(Recorded data)
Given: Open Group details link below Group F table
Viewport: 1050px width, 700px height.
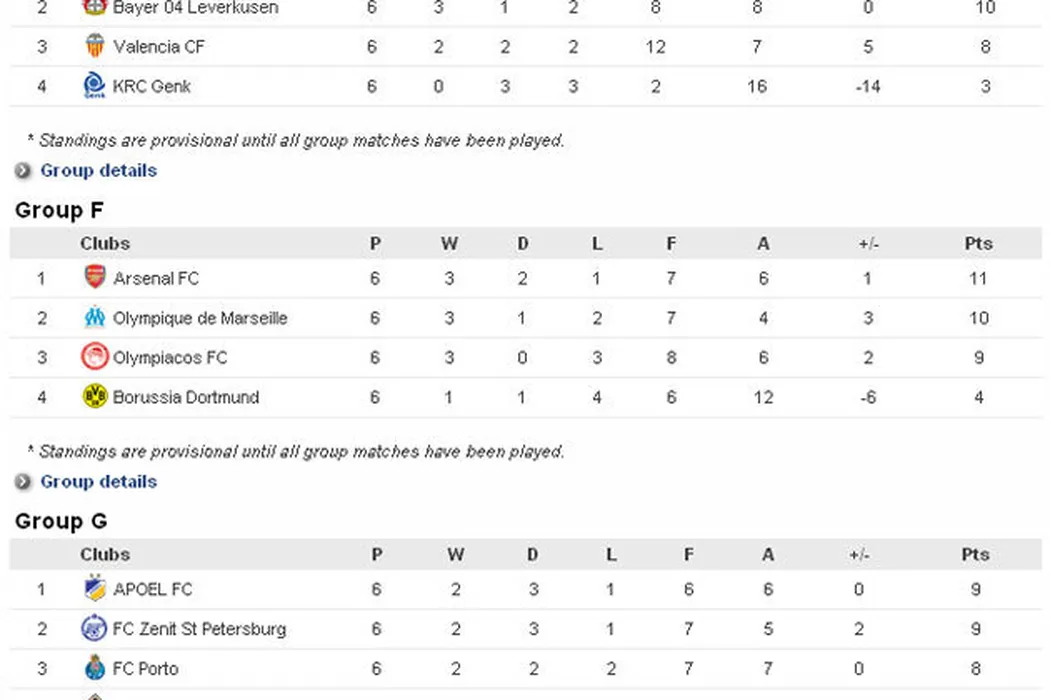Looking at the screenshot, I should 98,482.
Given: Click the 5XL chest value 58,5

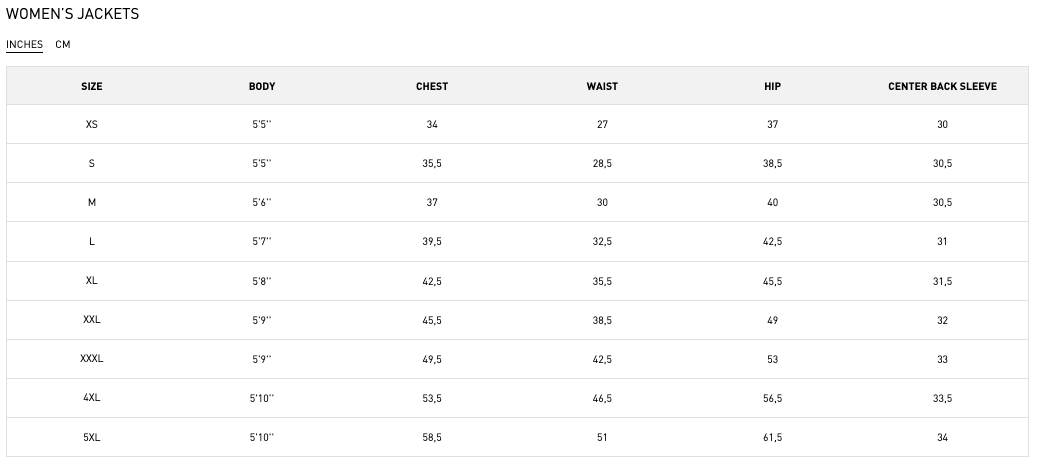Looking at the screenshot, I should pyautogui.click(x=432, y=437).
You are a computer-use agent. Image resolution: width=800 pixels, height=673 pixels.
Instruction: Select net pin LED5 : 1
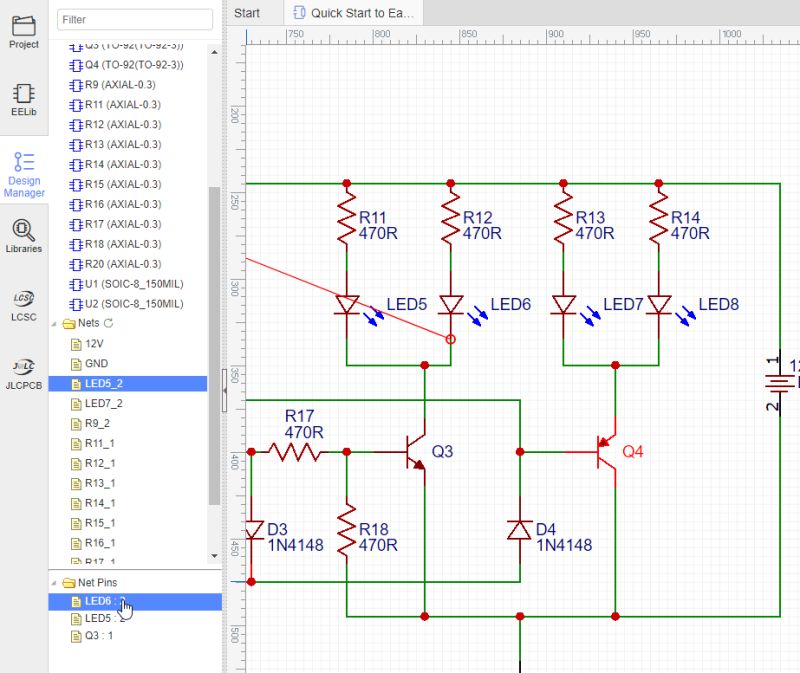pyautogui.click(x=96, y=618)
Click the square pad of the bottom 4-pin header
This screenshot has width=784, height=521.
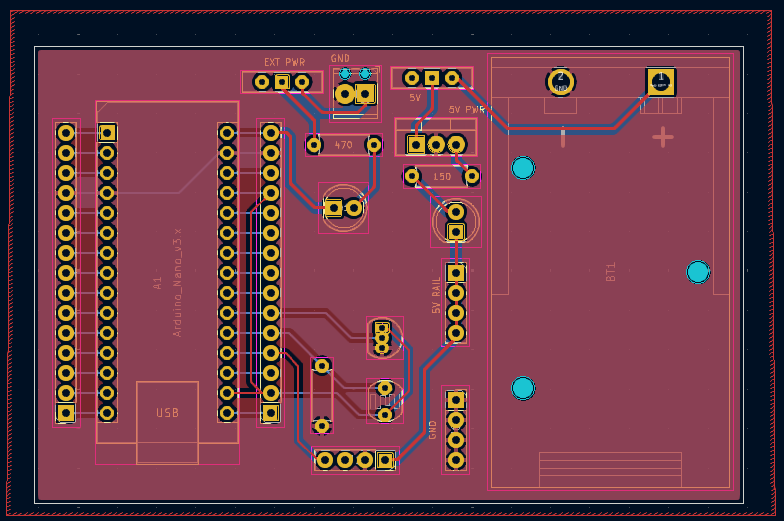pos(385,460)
* * *
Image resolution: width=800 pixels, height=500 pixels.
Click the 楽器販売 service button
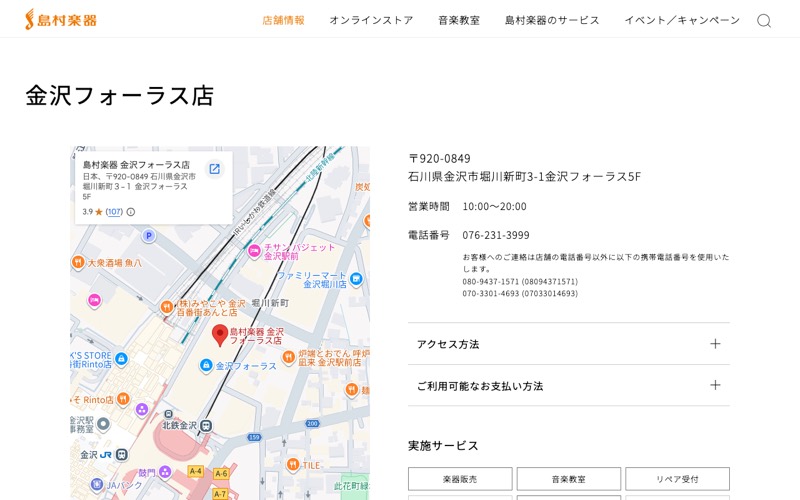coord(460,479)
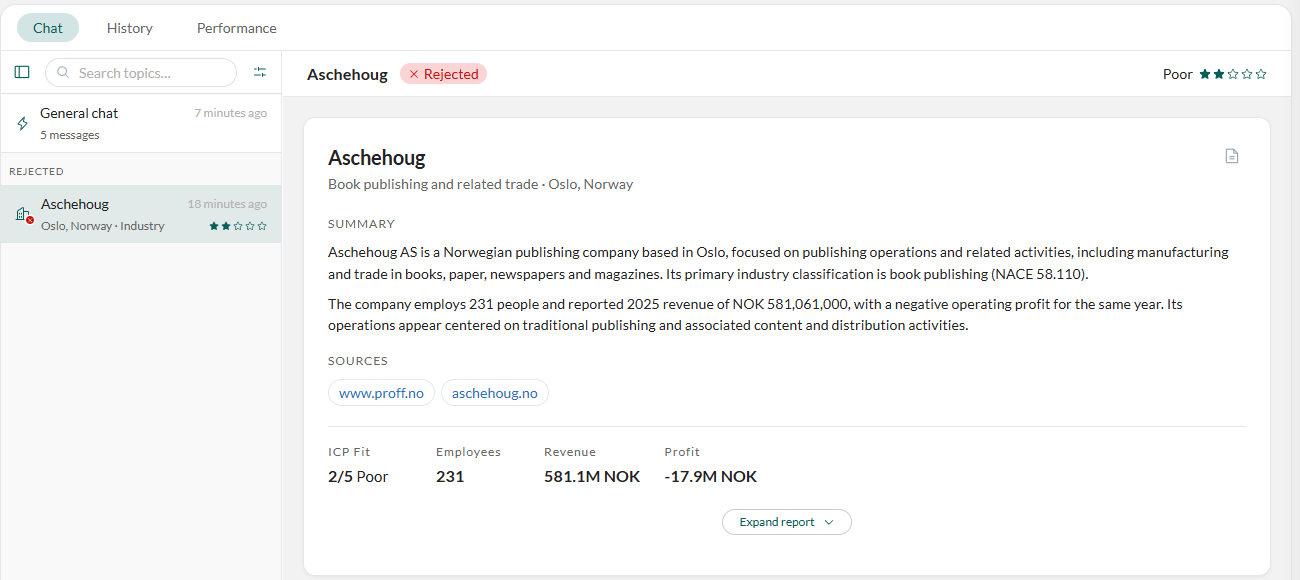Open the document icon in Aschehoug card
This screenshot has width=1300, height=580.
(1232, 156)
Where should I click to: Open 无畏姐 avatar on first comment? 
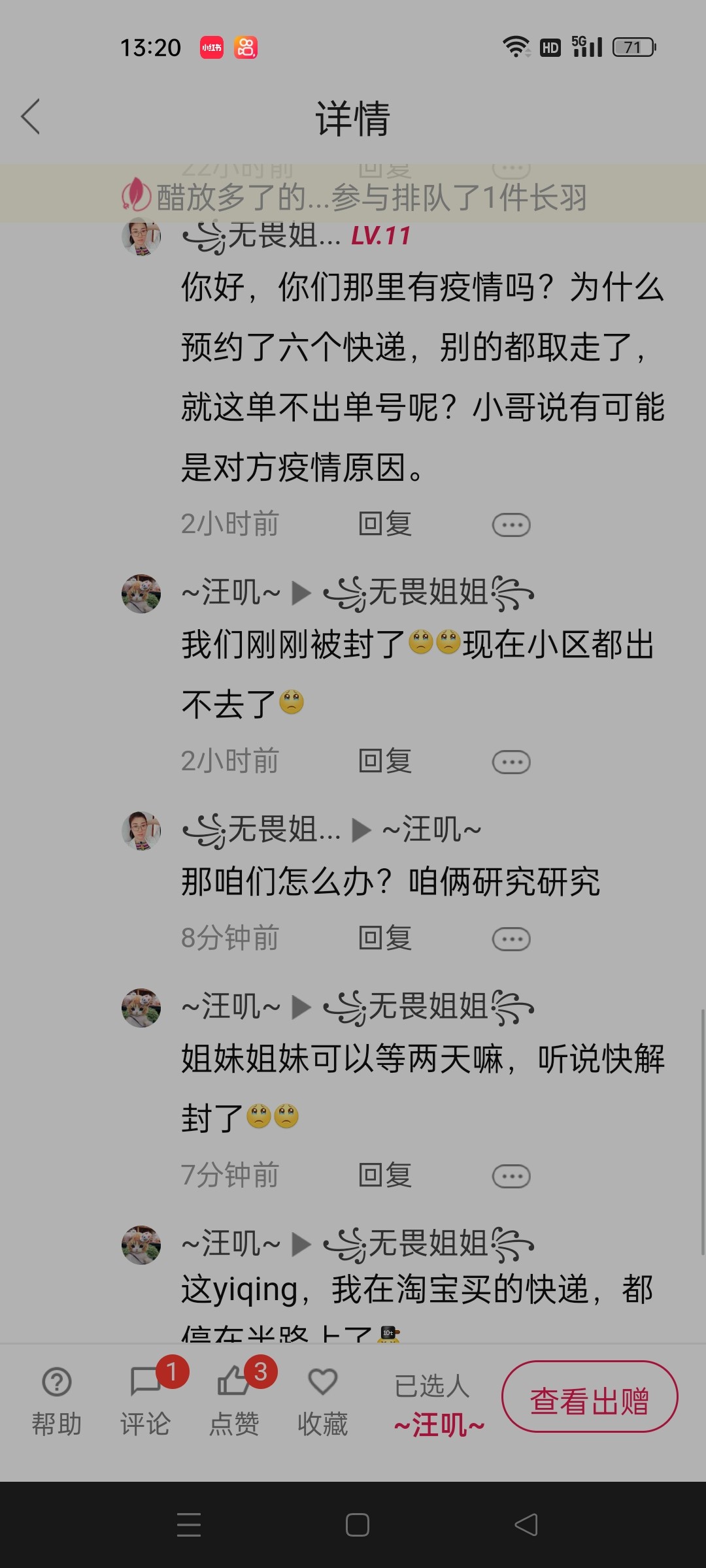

• EXERCISE DETAILS
Repeat exactly the lines above, beginning at the one containing "Click the 楽器販売 service button" and ending at the one containing "Where should I". Do not carry over any pictures.

• SOLUTION
Click the 楽器販売 service button
coord(460,479)
Open the document icon in Aschehoug card
This screenshot has width=1300, height=580.
(1232, 156)
Where should I click to: Open 无畏姐 avatar on first comment? 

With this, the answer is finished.